KONGRE HAZIRLIKLARI
Bir söz vardır, herkes sabahtan akşama kendi yargıcına sövme hakkına sahiptir, derler. Bizim parti kongremiz de, herhangi bir partinin kongresi gibi, önderliğe oynayan ama bozguna ugrayan bazı kişiler için bir yargıçtı. Bugün bu "azınlık" temsilcileri, zavallılık sınırına yaklaşan tam bir bönlükle "kendi yargıçlarına sövüyorlar", kongreye gölge düşürmek, onun önemini ve yetkisini küçültmek için ellerinden geleni yapıyorlar. Bu çaba, belki de en canlı biçimde, 57 sayılı İskra'daki bir yazıda, kongrenin egemen "göksel bir varlık" olduğu düşüncesini tiksintiyle karşıladığını söyleyen "Pratik İşçi"[3] tarafından dile getiriliyor. Bu, yeni İskra'nın, suskunlukla geçiştirilmesi olanaksız, çok (sayfa: 12) karakteristik bir özelliğidir. Çoğunluğu kongre tarafından reddedilen yazıkurulu, bir yandan kendisine "parti"nin yazıkurulu adını yakıştırıyor, öte yandan kongrenin göksel bir varlık olmadığını öne süren kişilere kucak açıyor. Ne güzel değil mi? Evet beyler, kongre gerçekte göksel bir varlık değildi; ama orada yenik düştükten sonra kongreye "sövüp sayanlara" ne demeli?

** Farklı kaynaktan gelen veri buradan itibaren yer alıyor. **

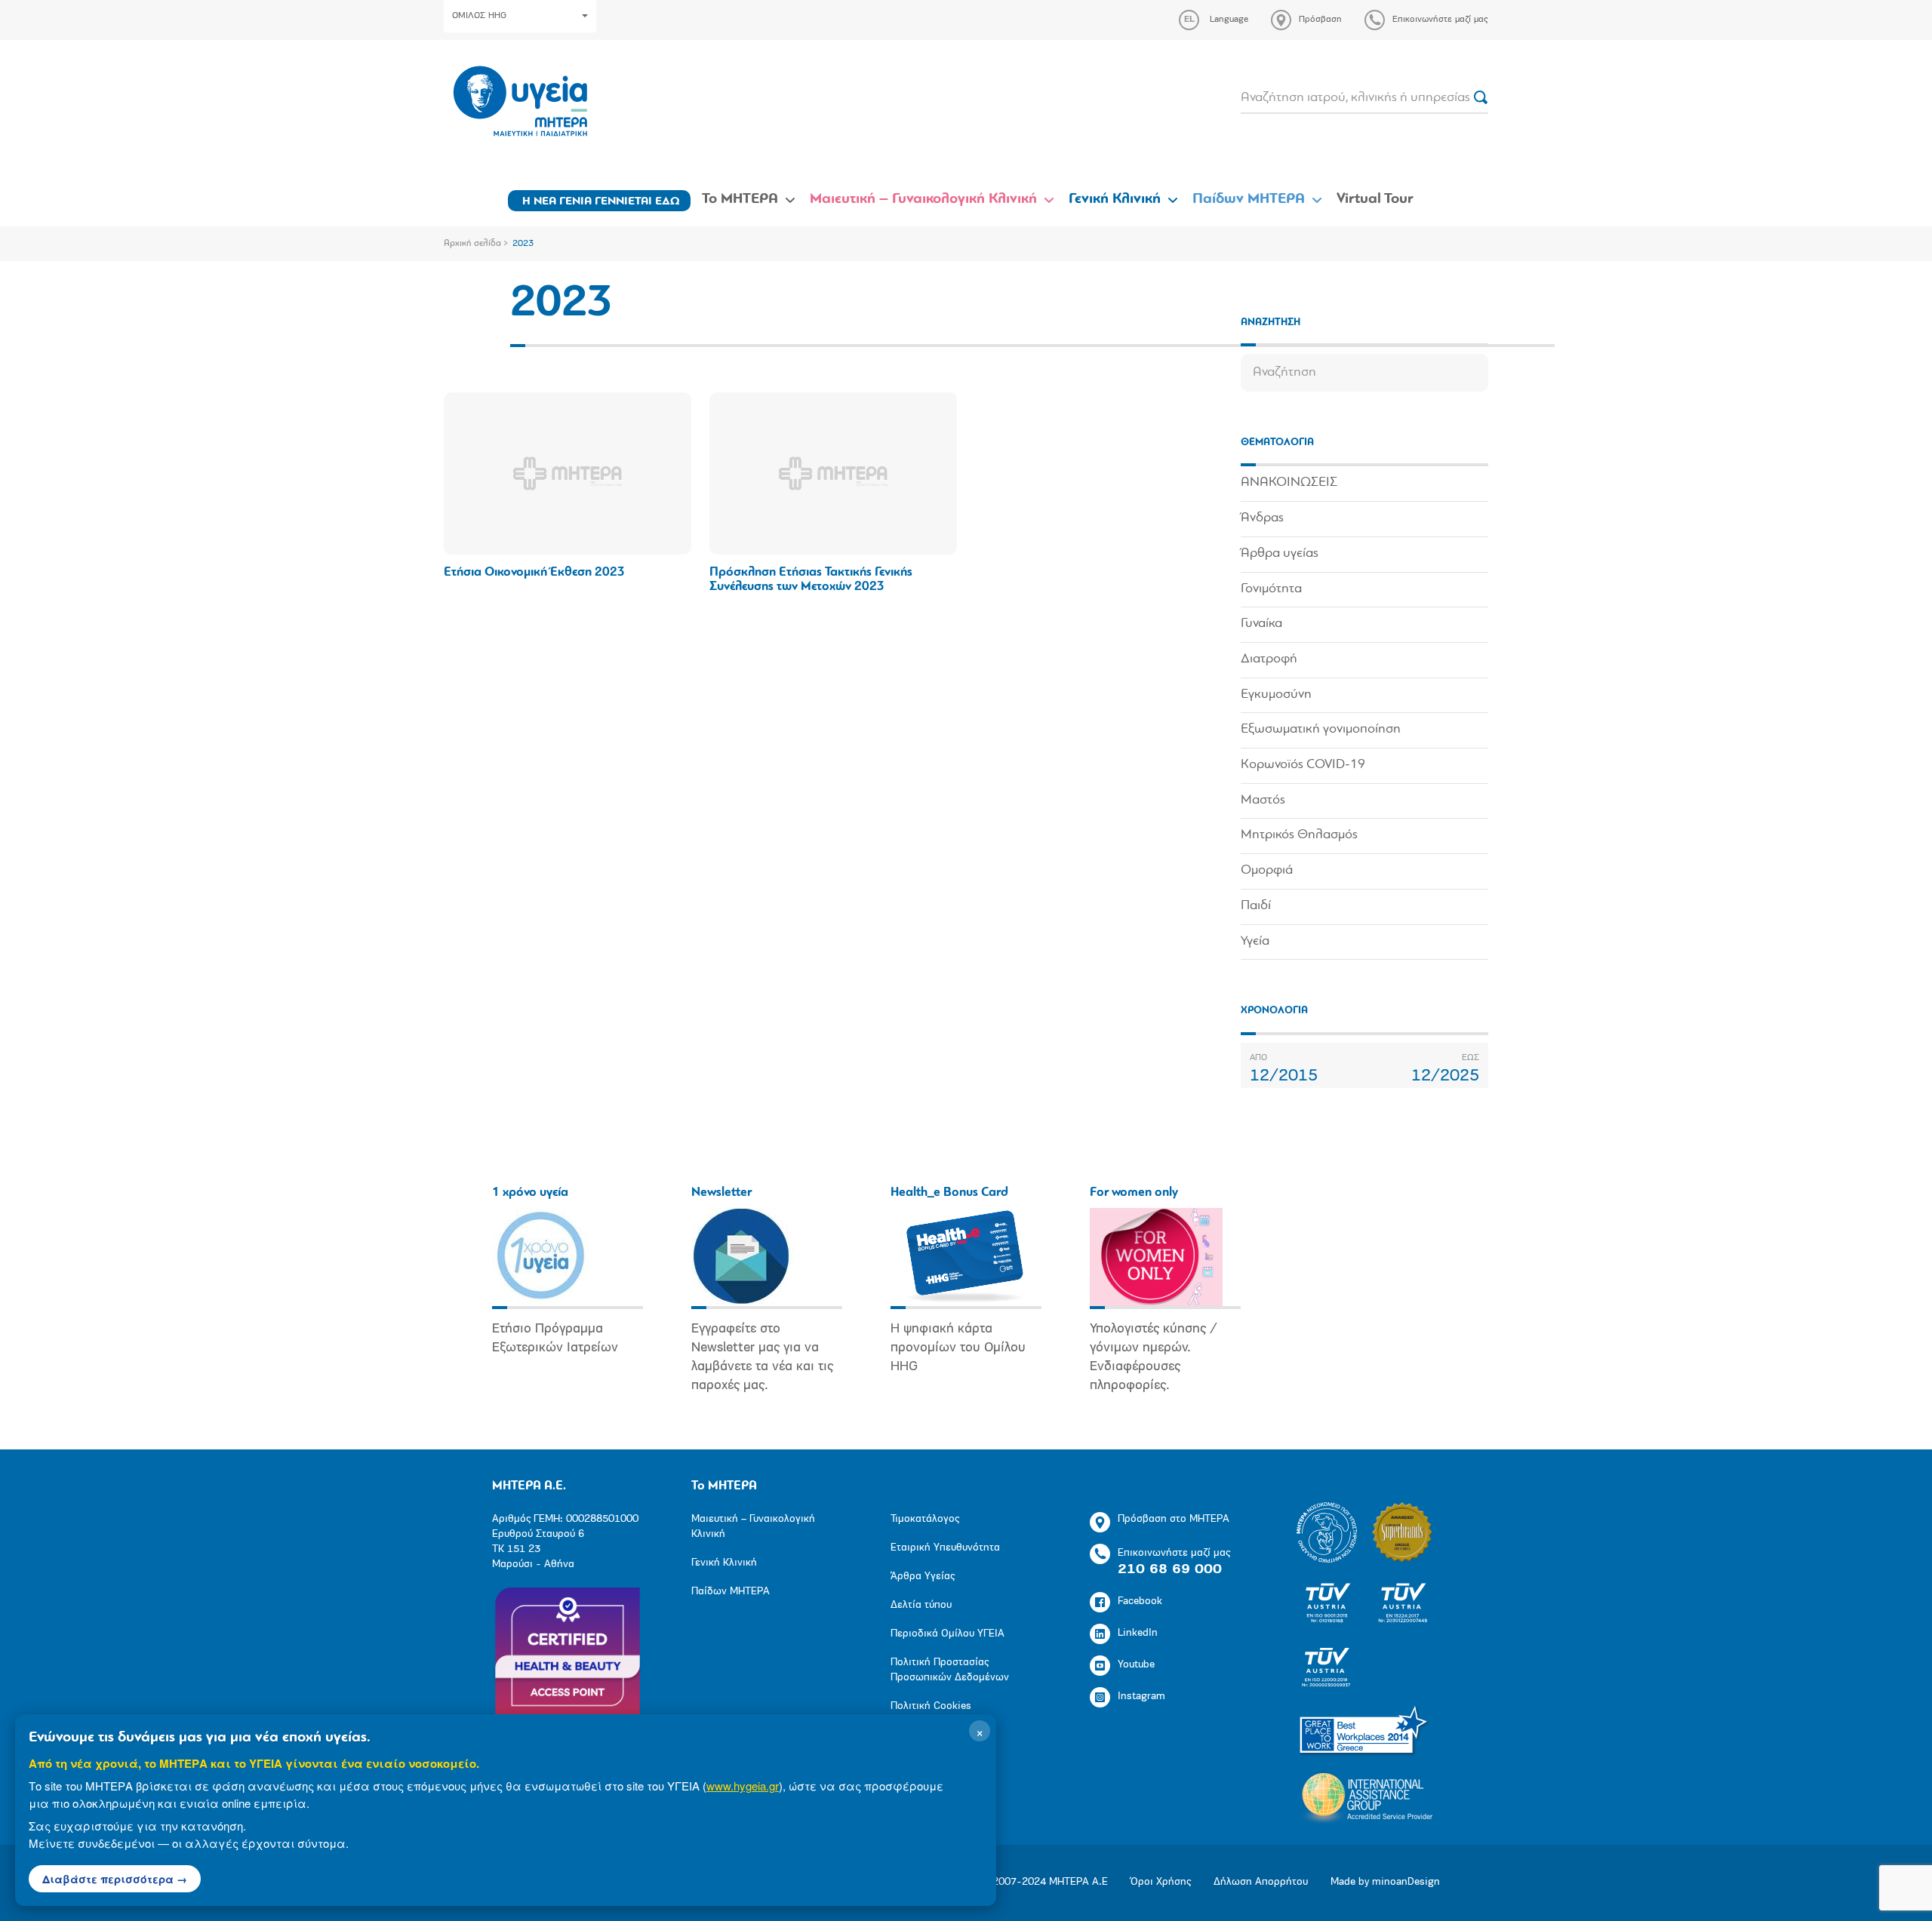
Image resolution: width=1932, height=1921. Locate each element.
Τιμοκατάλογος (925, 1519)
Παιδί (1256, 906)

İskra, 1900'de yayın hayatına girişini duyururken,[1*] daha ilk baştan, birleşmemizden önce, sınır çizgilerinin belirlenmesi gerektiğini belirtmişti, İskra, 1902 konferansını[4] bir parti kongresi[2*] olarak değil, özel bir toplantı olarak gerçekleştirmeye çalışıyordu. İskra, konferansta seçilen hazırlık komitesini yeniden kurduğu 1902 yaz ve güz aylarında aşırı ölçüde ihtiyatlı davranıyordu. Sonunda, sınırların çizimi işlemi, hepimizin bildiği gibi, tamamlanmıştı. Hazırlık komitesi, 1902 yılının sonunda kurulmuştu. İskra, komitenin sağlam bir şekilde kuruluşunu olumlu karşıladı ve 32'nci sayısında yayınlanan bir başyazıda, bir parti kongresinin toplantıya çağrılmasının çok ivedi ve ciddi bir zorunluk olduğunu ilân etti.[3*] Bu durumda, bize yüklenebilecek en son suç, ikinci kongreyi toplamakta ivedi davranmış olmamızdır. Gerçekte bize rehberlik eden kural, kumaşı kesmeden önce yedi kez ölçünüz, kuralıydı; kumaş kesildikten sonra, artık yoldaşlarımızın sızlanmaya başlamamalarını ve kumaşı tekrar tekrar ölçmeye kalkışmamalarını beklemek hakkımızdı.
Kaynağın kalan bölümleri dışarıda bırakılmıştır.